In its order of April 28, 2014, this court indicated that it was amenable to considering a properly-filed motion for stay under the Rhines rubric. ECF No. 39, p. 3. Despite having ample time do so subsequent to that order, Mack has not filed such a motion. Accordingly, the remaining option for Mack is to delete the unexhausted claim and proceed with the exhausted claims. See Rhines, 544 U.S. at 278 (citing Lundy, 455 U.S. at 520). The court will provide him the opportunity to abandon Ground Three. If he does so, this case will proceed on his remaining exhausted claims. If he does not abandon his unexhausted claim, his entire petition shall be dismissed under Lundy.

IT IS THEREFORE ORDERED that respondents' motion to dismiss (ECF No. 42) is GRANTED in part and DENIED in part, as set forth above.

IT IS FURTHER ORDERED that petitioner shall have twenty (20) days from the date this order is entered within which to file a Notice of Abandonment of Unexhausted Claim, indicating that the Ground Three is to be deleted from his petition for writ of habeas corpus (ECF No. 1).

IT IS FURTHER ORDERED that, if petitioner does not abandon his unexhausted claim within the time allowed, the petition shall be dismissed under Rose v. Lundy, 455 U.S. 509 (1982).
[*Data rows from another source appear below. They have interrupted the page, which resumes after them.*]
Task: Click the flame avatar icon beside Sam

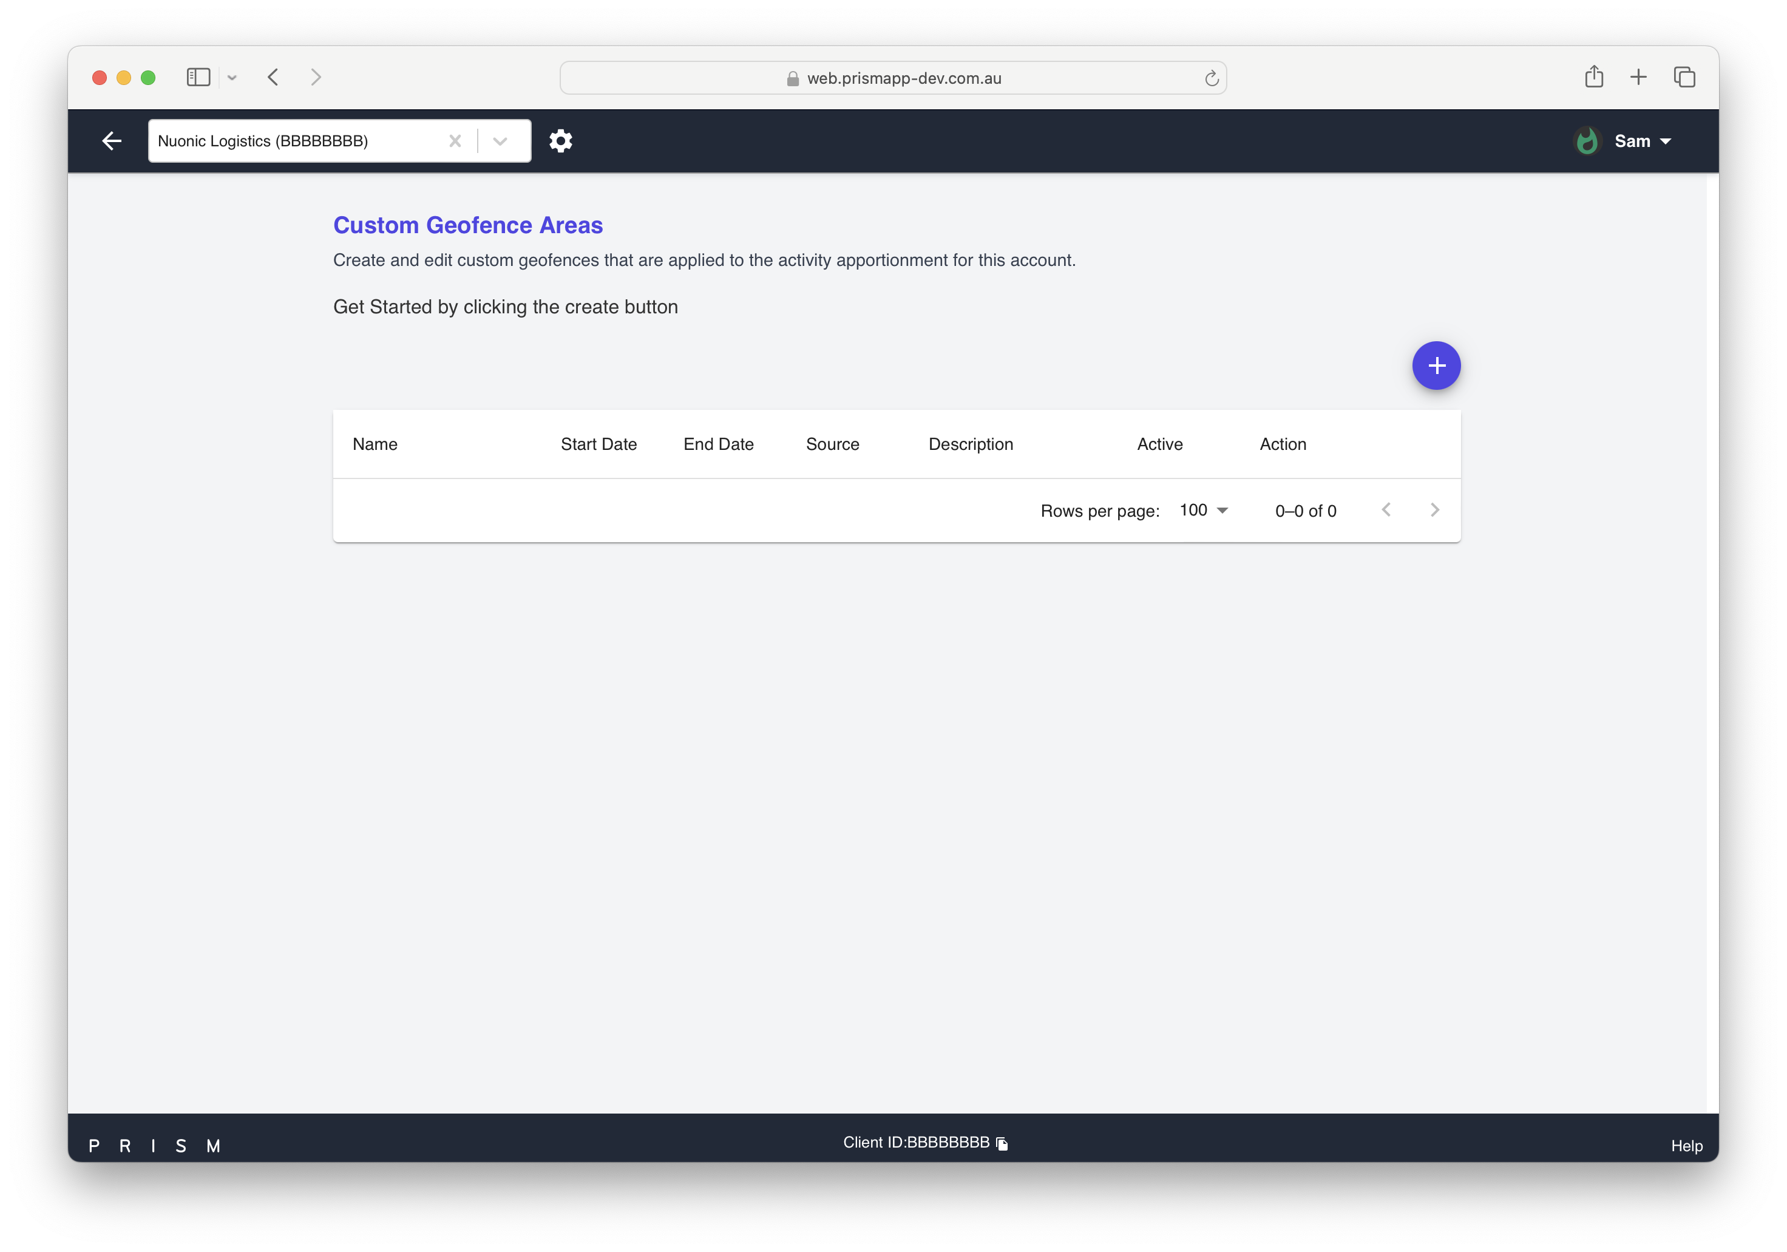Action: (1587, 141)
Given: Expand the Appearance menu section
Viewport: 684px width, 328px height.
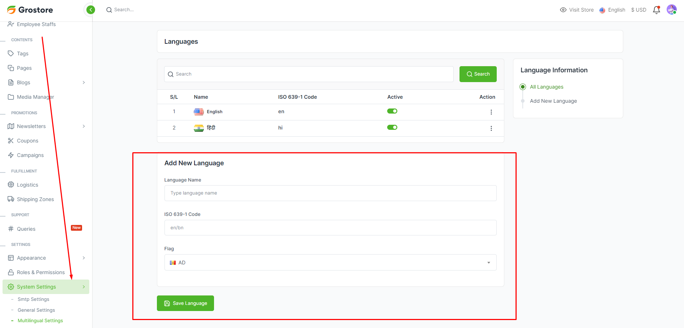Looking at the screenshot, I should point(84,258).
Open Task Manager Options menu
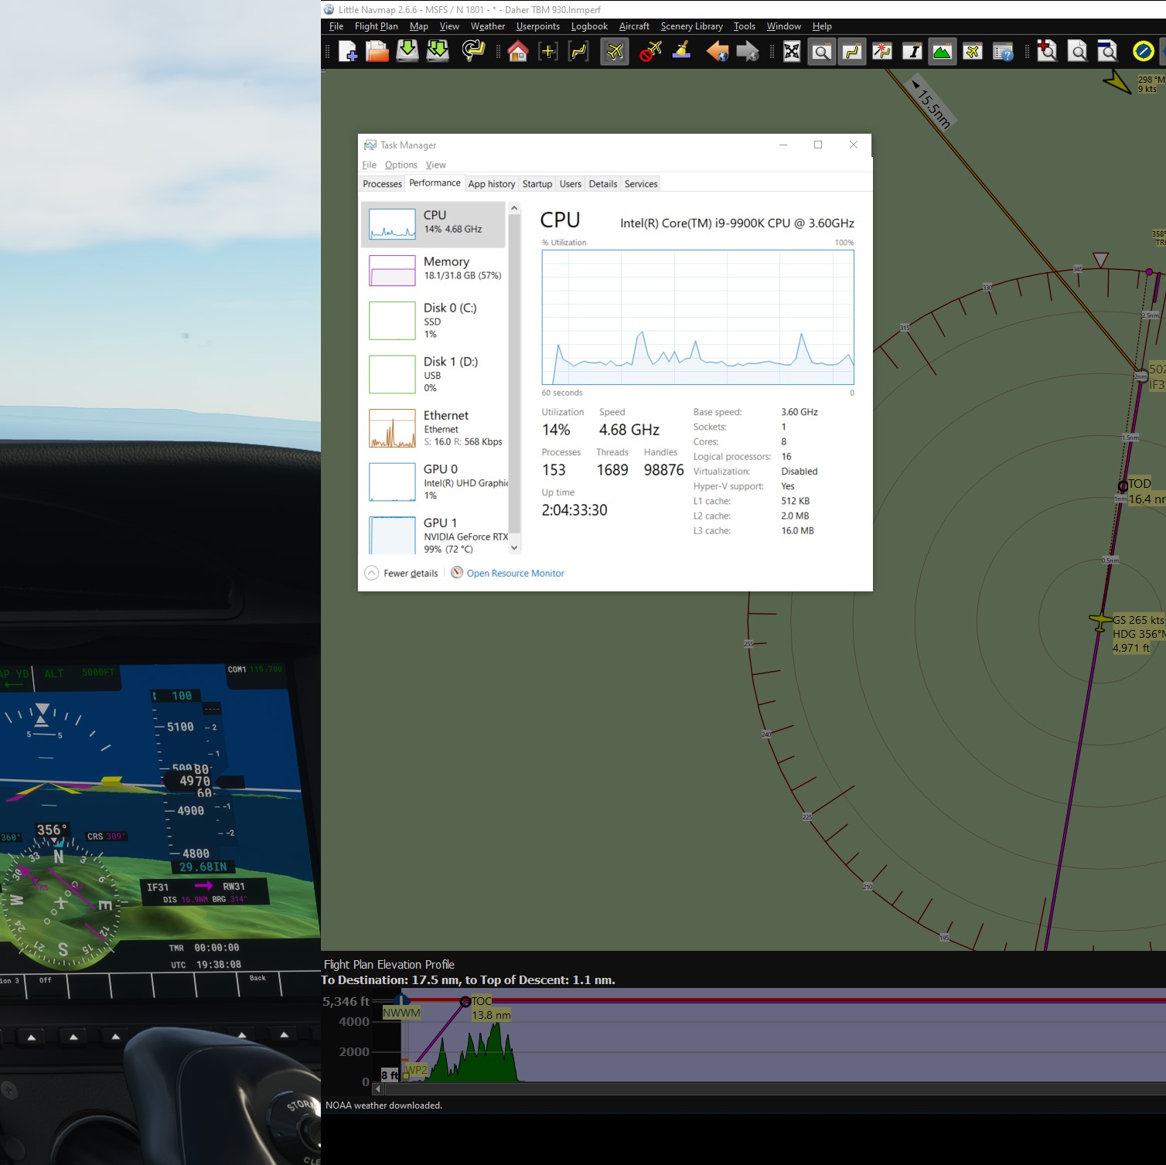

IT IS FURTHER ORDERED that, if petitioner abandons his unexhausted claim within the time allowed, respondents shall have forty-five (45) days from the date the Notice of Abandonment is filed within which to file an answer to the remaining claims in the petition. In all other respects, the scheduling of this matter shall be controlled by the order entered on October 16, 2013 (ECF No. 25).

FootNotes


1. For citations to the court record, page numbers are based on CM/ECF pagination.